$ABCD$ is a square. $E$ and $F$ are respectively the midpoints of $BC$ and $CD$. If $R$ is the midpoint of $EF$,prove that $\operatorname{ar}(\triangle AER) = \operatorname{ar}(\triangle AFR)$.

(N/A) $ABCD$ is a square. $E$ and $F$ are respectively the mid-points of $BC$ and $CD$. If $R$ is the midpoint of $EF$,we have to prove that $\operatorname{ar}(\triangle AER) = \operatorname{ar}(\triangle AFR)$.

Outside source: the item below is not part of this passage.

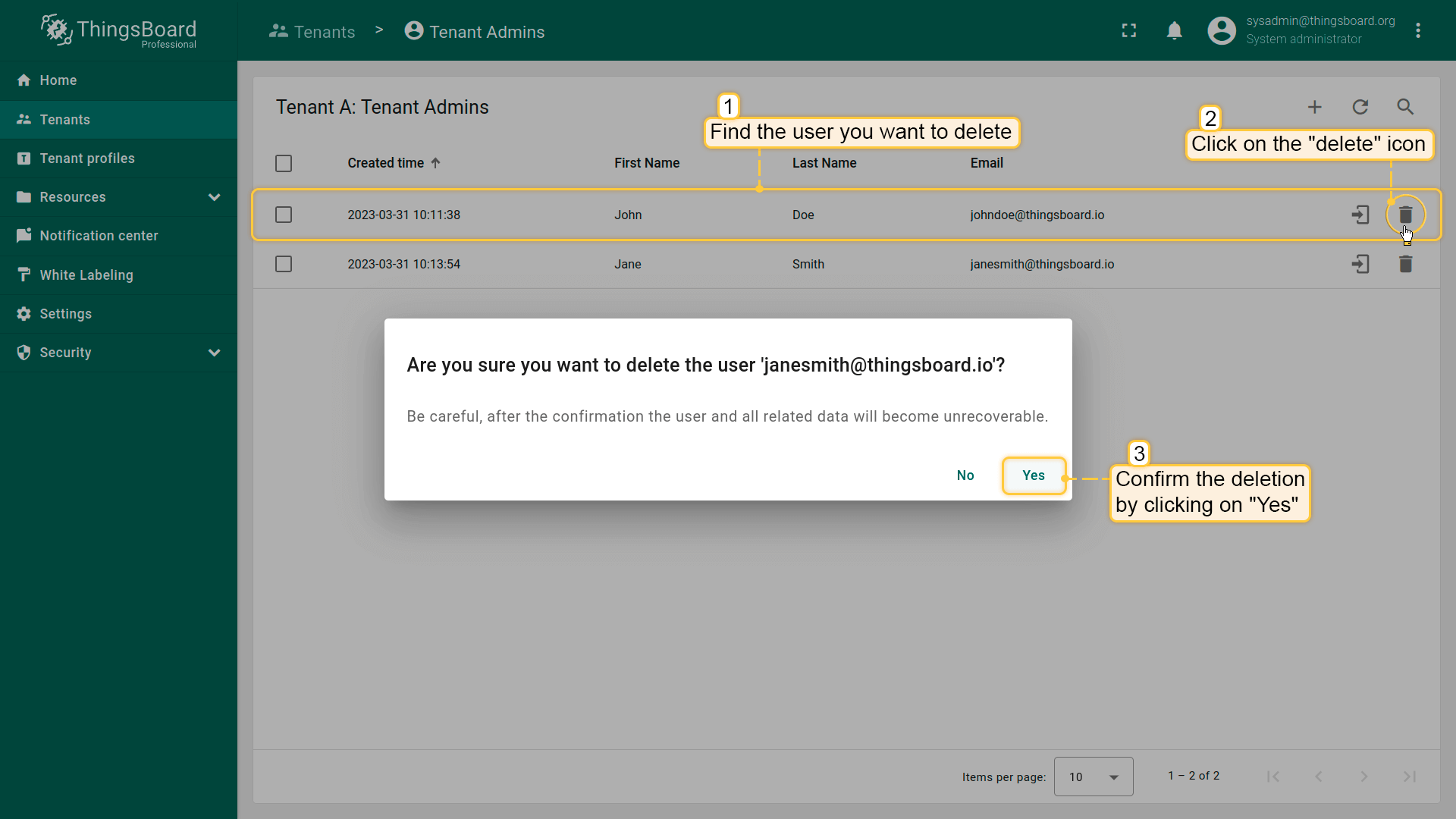The width and height of the screenshot is (1456, 819).
Task: Open Tenant profiles in the sidebar
Action: point(87,158)
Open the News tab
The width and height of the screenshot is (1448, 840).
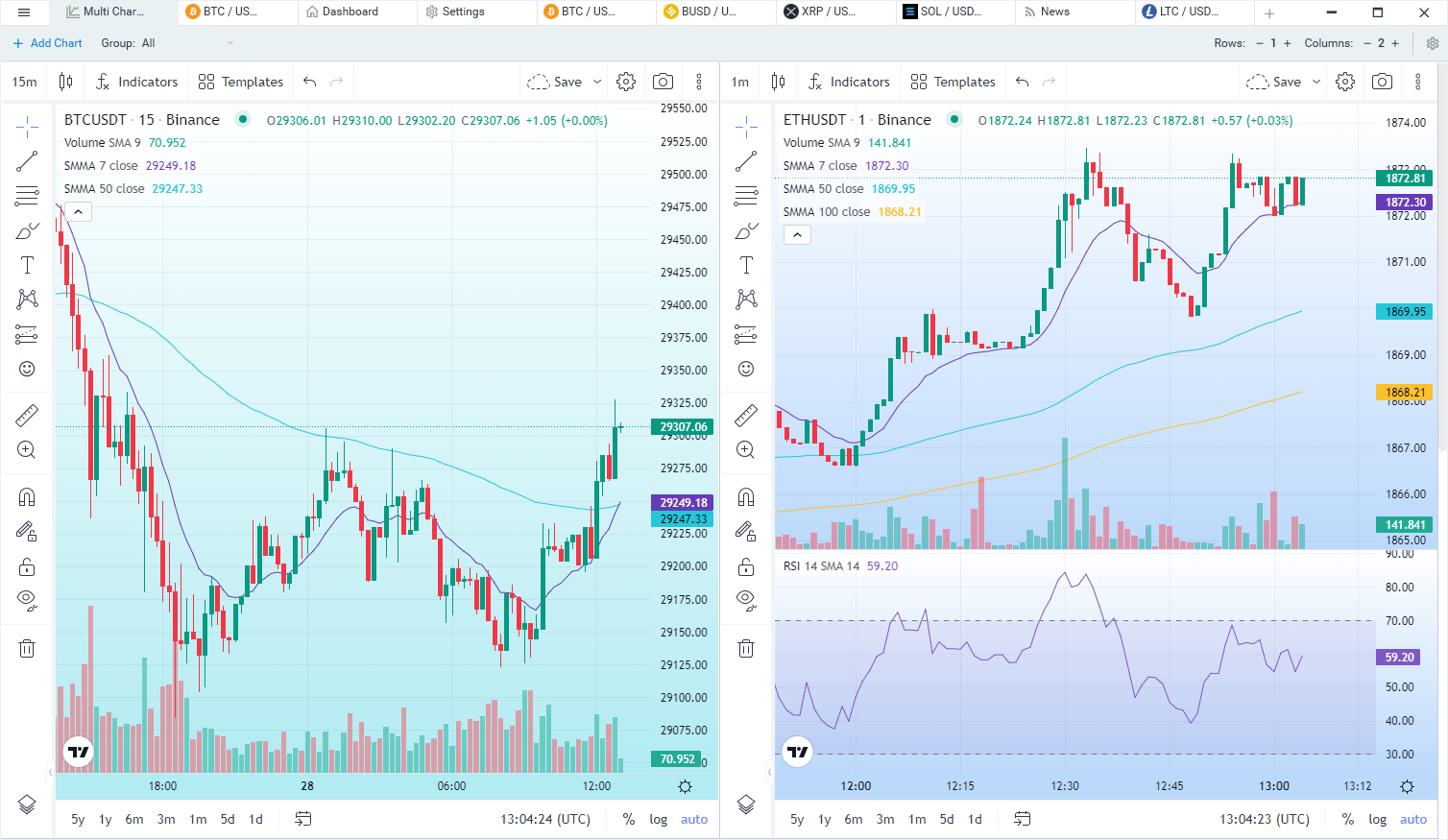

In $\triangle ABE$ and $\triangle ADF$,we have:
$AB = AD$ [Sides of a square are equal]
$\angle ABE = \angle ADF = 90^{\circ}$
$BE = DF$ [Since $E$ is the mid-point of $BC$ and $F$ is the mid-point of $CD$,and $BC = CD$]
Therefore,$\triangle ABE \cong \triangle ADF$ [By $SAS$ congruence rule]
This implies $AE = AF$ [$CPCT$] ... $(1)$
Now,in $\triangle AER$ and $\triangle AFR$,we have:
$AE = AF$ [From $(1)$]
$ER = RF$ [Given that $R$ is the midpoint of $EF$]
$AR = AR$ [Common side]
Therefore,$\triangle AER \cong \triangle AFR$ [By $SSS$ congruence rule]
Since congruent triangles have equal areas,$\operatorname{ar}(\triangle AER) = \operatorname{ar}(\triangle AFR)$.